Title:Thermal feedback as a kinetic control mechanism in reaction-diffusion pattern formation

Abstract:Pattern formation in reaction-diffusion systems is traditionally analyzed under isothermal assumptions, overlooking the dynamical role of temperature in systems where reactions generate and dissipate heat. Here, we investigate non-isothermal reaction-diffusion dynamics by coupling activator-inhibitor kinetics to a dynamically evolving temperature field that modulates reaction rates through Arrhenius-type dependencies. This coupling introduces an additional feedback mechanism that influences stability and pattern selection. Through analytical and numerical analysis of the Cholrine dioxide-Iodine-Malonic acid (CDIMA) and Schnakenberg models, we demonstrate that thermal feedback modifies dispersion relations by enhancing instability growth rates and shifting pattern selection toward shorter wavelengths. Beyond these intrinsic effects, we identify a boundary-mediated mechanism in which thermal constraints qualitatively alter global dynamics.
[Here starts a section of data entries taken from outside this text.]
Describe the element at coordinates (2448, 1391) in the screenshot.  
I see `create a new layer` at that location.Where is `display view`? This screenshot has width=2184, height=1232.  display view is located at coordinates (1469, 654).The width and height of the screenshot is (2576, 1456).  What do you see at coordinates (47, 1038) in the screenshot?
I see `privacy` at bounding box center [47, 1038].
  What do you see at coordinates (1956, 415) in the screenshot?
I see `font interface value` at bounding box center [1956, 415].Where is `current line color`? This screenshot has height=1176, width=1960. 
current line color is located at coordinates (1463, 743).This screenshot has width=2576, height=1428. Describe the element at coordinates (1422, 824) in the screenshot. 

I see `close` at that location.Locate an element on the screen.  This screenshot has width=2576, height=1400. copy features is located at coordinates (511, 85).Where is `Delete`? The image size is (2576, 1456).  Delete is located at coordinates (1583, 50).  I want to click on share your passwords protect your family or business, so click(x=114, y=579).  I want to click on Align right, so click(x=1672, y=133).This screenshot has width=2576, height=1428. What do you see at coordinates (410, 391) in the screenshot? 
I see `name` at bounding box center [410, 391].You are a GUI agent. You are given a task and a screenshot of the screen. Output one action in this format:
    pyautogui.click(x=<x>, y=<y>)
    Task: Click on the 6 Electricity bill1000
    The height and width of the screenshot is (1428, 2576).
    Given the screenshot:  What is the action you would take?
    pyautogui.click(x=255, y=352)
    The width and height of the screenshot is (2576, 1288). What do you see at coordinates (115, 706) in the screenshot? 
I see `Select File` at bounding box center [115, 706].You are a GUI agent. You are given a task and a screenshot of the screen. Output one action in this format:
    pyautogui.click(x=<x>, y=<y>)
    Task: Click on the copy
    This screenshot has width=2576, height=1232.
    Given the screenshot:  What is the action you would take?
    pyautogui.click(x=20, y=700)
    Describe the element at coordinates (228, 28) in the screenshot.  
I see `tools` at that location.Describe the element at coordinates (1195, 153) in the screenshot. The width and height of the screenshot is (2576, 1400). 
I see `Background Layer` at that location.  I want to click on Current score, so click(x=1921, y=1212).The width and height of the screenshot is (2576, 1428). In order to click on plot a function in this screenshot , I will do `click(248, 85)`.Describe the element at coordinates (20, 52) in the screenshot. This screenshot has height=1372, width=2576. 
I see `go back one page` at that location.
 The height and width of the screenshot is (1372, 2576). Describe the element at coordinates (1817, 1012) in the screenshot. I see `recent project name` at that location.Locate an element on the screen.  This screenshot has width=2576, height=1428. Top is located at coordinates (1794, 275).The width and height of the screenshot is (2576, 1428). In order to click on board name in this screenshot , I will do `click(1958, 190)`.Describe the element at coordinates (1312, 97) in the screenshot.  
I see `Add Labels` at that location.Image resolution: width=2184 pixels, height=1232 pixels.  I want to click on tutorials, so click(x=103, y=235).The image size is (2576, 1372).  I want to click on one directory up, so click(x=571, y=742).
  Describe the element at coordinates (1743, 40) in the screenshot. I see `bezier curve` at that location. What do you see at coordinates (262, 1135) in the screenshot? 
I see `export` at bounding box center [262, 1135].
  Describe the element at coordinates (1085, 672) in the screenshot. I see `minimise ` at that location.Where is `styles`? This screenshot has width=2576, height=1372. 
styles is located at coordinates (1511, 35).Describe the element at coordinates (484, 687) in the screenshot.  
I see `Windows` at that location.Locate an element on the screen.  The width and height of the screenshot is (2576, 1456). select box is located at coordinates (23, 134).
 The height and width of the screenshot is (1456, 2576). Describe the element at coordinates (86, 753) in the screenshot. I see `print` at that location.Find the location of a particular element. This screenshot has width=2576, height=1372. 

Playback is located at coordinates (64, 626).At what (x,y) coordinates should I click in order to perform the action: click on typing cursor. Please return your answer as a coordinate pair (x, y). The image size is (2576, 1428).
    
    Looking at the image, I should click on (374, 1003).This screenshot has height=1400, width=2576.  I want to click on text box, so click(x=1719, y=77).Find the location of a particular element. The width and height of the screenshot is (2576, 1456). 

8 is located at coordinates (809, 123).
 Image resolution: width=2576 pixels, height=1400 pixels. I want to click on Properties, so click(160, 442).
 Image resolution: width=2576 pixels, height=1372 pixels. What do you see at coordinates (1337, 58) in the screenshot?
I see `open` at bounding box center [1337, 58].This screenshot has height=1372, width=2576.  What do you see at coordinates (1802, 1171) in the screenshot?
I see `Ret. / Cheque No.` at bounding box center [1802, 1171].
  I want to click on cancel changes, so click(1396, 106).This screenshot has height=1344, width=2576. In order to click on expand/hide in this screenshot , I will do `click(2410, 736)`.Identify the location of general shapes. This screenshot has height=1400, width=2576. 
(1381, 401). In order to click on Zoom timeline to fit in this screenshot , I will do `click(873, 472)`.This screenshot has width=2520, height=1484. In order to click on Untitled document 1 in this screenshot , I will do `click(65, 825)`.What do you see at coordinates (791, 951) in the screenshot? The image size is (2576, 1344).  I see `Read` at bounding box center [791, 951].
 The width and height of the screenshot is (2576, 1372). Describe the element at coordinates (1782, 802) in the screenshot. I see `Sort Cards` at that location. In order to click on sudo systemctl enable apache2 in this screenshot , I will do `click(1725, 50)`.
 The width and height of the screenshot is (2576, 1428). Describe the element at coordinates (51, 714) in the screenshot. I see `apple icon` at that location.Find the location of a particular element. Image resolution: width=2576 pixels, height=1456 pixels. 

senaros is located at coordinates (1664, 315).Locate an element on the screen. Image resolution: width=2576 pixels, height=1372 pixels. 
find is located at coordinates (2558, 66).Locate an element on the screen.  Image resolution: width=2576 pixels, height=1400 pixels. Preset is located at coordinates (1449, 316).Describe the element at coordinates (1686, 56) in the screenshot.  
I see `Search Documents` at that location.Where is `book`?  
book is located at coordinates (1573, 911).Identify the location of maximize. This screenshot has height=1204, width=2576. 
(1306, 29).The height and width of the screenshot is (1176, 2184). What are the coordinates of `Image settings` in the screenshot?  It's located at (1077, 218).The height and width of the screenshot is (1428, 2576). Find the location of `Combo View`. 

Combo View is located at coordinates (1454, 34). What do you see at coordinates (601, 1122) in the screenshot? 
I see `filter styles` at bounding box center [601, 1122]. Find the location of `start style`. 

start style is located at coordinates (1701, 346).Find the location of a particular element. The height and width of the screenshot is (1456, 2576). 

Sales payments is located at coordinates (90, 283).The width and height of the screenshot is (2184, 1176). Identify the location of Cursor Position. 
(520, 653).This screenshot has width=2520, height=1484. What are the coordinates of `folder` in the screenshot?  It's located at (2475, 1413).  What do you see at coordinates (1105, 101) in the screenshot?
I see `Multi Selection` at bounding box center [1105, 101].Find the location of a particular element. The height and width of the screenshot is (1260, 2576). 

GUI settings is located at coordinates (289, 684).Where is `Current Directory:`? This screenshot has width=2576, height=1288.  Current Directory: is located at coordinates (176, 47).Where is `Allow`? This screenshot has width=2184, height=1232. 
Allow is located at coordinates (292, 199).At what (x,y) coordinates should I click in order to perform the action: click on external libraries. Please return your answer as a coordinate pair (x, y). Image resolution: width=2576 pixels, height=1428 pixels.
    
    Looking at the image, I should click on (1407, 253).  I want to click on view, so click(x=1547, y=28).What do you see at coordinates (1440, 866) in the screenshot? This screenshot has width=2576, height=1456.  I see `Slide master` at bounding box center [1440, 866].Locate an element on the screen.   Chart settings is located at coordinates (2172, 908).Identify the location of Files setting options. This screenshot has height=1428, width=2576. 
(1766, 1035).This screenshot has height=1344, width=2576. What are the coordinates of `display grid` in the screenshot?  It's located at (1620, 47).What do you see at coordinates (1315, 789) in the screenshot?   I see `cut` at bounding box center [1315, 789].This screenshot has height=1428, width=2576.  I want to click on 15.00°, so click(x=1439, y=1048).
In particular, fixed-temperature boundaries induce nonstationary behavior in the CDIMA system, whereas the Schnakenberg model exhibits robust stationary patterns. These results establish thermal-kinetic coupling as a general mechanism for controlling pattern formation and highlight the role of boundary-mediated heat exchange as a tunable parameter for spatiotemporal organization.